また、図20は、本実施の形態にかかる有機EL素子400の断面概略図である。図20において、陽極111と陰極116とは導通していないが、陽極111と陰極116の間の距離が短いので抵抗が小さく、短絡部分320では電流が流れやすくなっている。短絡部分320は、例えば、平坦化膜110の形成工程において平坦化膜110が凸状に形成され、その後、有機層130および陰極116が平坦化膜110上に形成されたものである。
このように、陽極111と陰極116とが完全に導通していない場合でも、実施の形態3と同様に、短絡した部分に対応する陽極111に、透明ガラス109側からレーザー325を照射することにより、陽極111の一部の組織構造を粒状化することができる。これにより、実施の形態3と同様に、陽極111の一部を高抵抗化して、陽極111と陰極116との短絡を解消することができる。
なお、本発明は、上記した実施の形態に限定されるものではなく、本発明の要旨を逸脱しない範囲内で種々の改良、変形を行ってもよい。

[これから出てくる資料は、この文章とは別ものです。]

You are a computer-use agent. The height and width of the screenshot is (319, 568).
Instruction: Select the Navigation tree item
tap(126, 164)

例えば、上記した実施の形態では、下部電極を陽極、上部電極を陰極とする構成について示したが、下部電極を陰極、上部電極を陽極とする構成であってもよい。また、有機EL素子の構成である平坦化膜、陽極、正孔注入層、発光層、隔壁、電子注入層、陰極、薄膜封止層、封止用樹脂層、透明ガラスは、上記した実施の形態に示した構成に限らず、材料や構成、形成方法を変更してもよい。例えば、正孔注入層と発光層との間に正孔輸送層があってもよいし、電子注入層と発光層との間に電子輸送層があってもよい。また、隔壁で分離された各発光領域を覆うように、透明ガラスの下面に、赤、緑および青の色調整を行うカラーフィルターを備える構成であってもよい。
また、レーザーの照射位置は、上記した実施の形態に限定されず、異物や短絡部分を含む所定の範囲に設定されてもよいし、異物や短絡部分のみに設定されてもよい。また、異物や短絡部分の周囲を囲むように設定されてもよい。また、レーザーの照射は、陰極に限らず陽極に対して行われてもよい。

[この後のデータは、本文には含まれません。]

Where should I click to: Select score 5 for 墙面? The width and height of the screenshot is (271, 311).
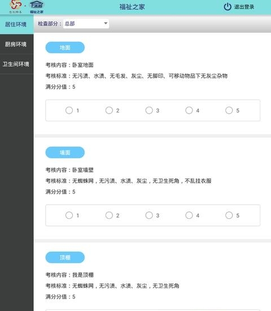[229, 215]
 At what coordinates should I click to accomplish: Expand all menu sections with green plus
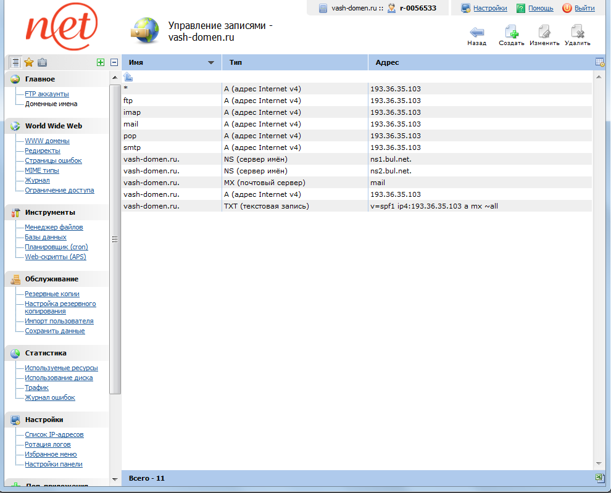click(x=101, y=62)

また、本発明の趣旨を逸脱しない限り、当業者が思いつく各種変形を本実施の形態に施したものや、異なる実施の形態における構成要素を組み合わせて構築される形態も、本発明の範囲内に含まれる。例えば、図21に示すような、本発明にかかる有機EL素子を備えた薄型フラットテレビシステムも本発明に含まれる。
本発明にかかる有機EL素子の製造方法および有機EL素子は、特に、大画面および高解像度が要望される薄型テレビおよびパーソナルコンピュータのディスプレイなどの技術分野に有用である。

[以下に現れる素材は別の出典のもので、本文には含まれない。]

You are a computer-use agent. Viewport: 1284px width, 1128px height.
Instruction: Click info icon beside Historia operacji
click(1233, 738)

1、50、100、200、300、400 有機EL素子
2、102 画素
11、111 陽極(下部電極)
12、112 正孔注入層(有機層)
13、113 発光層(有機層)
15、115 電子注入層(有機層)
16、116 陰極(上部電極)
16a、116a 陰極の一部(粒状の組織構造)
20 異物
25、125、325 レーザー
30、130 有機層
120、220、320 短絡部分

Claims (11)

  1. 下部電極、発光層を含む有機層、上部電極および保護層を備え、前記下部電極および前記上部電極の少なくとも一方は透明導電性材料からなり、前記保護層は前記上部電極に接して形成されて前記上部電極を酸素から遮断する機能を有する有機エレクトロルミネッセンス素子であって、前記下部電極と前記上部電極とが短絡している部分を有する有機エレクトロルミネッセンス素子を準備する第1の工程と、
    前記下部電極と前記上部電極とが短絡している部分および当該部分の周囲のうち少なくとも一方の前記透明導電性材料にフェムト秒レーザーを照射し、前記透明導電性材料の組織構造を変化させて高抵抗化する第2の工程と、
    を含む有機エレクトロルミネッセンス素子の製造方法。
  2. 前記第2の工程において、
    前記透明導電性材料の組織構造を粒状の組織構造に変化させる、
    請求項1に記載の有機エレクトロルミネッセンス素子の製造方法。
  3. 前記粒状の組織構造を構成する各粒子の粒径は、10〜500nmである、
    請求項2に記載の有機エレクトロルミネッセンス素子の製造方法。
  4. 前記フェムト秒レーザーの波長は、900〜2500nmである、
    請求項1に記載の有機エレクトロルミネッセンス素子の製造方法。
  5. 前記透明導電性材料は、透明金属酸化物である、
    請求項1に記載の有機エレクトロルミネッセンス素子の製造方法。
  6. 前記フェムト秒レーザー照射を開始する前の前記透明導電性材料は、アモルファス状態である、
    請求項1に記載の有機エレクトロルミネッセンス素子の製造方法。
  7. 前記透明導電性材料からなる前記下部電極または前記上部電極の厚みは、10〜40nmである、
    請求項1に記載の有機エレクトロルミネッセンス素子の製造方法。
  8. 前記第2の工程では、前記保護層を介して、前記短絡している部分および当該部分の周囲のうち少なくとも一方の前記透明導電性材料にフェムト秒レーザーを照射する、
    請求項1に記載の有機エレクトロルミネッセンス素子の製造方法。
  9. 前記短絡している部分は、前記有機層に導電性の異物を含んでいる、
    請求項1に記載の有機エレクトロルミネッセンス素子の製造方法。
  10. 前記導電性の異物を検出する工程をさらに含み、
    前記導電性の異物の周囲の前記透明導電性材料に前記レーザーを照射する、
    請求項9に記載の有機エレクトロルミネッセンス素子の製造方法。
  11. 前記短絡している部分の前記有機層の膜厚は、前記短絡している部分以外の前記有機層の膜厚より薄い、
    請求項1に記載の有機エレクトロルミネッセンス素子の製造方法。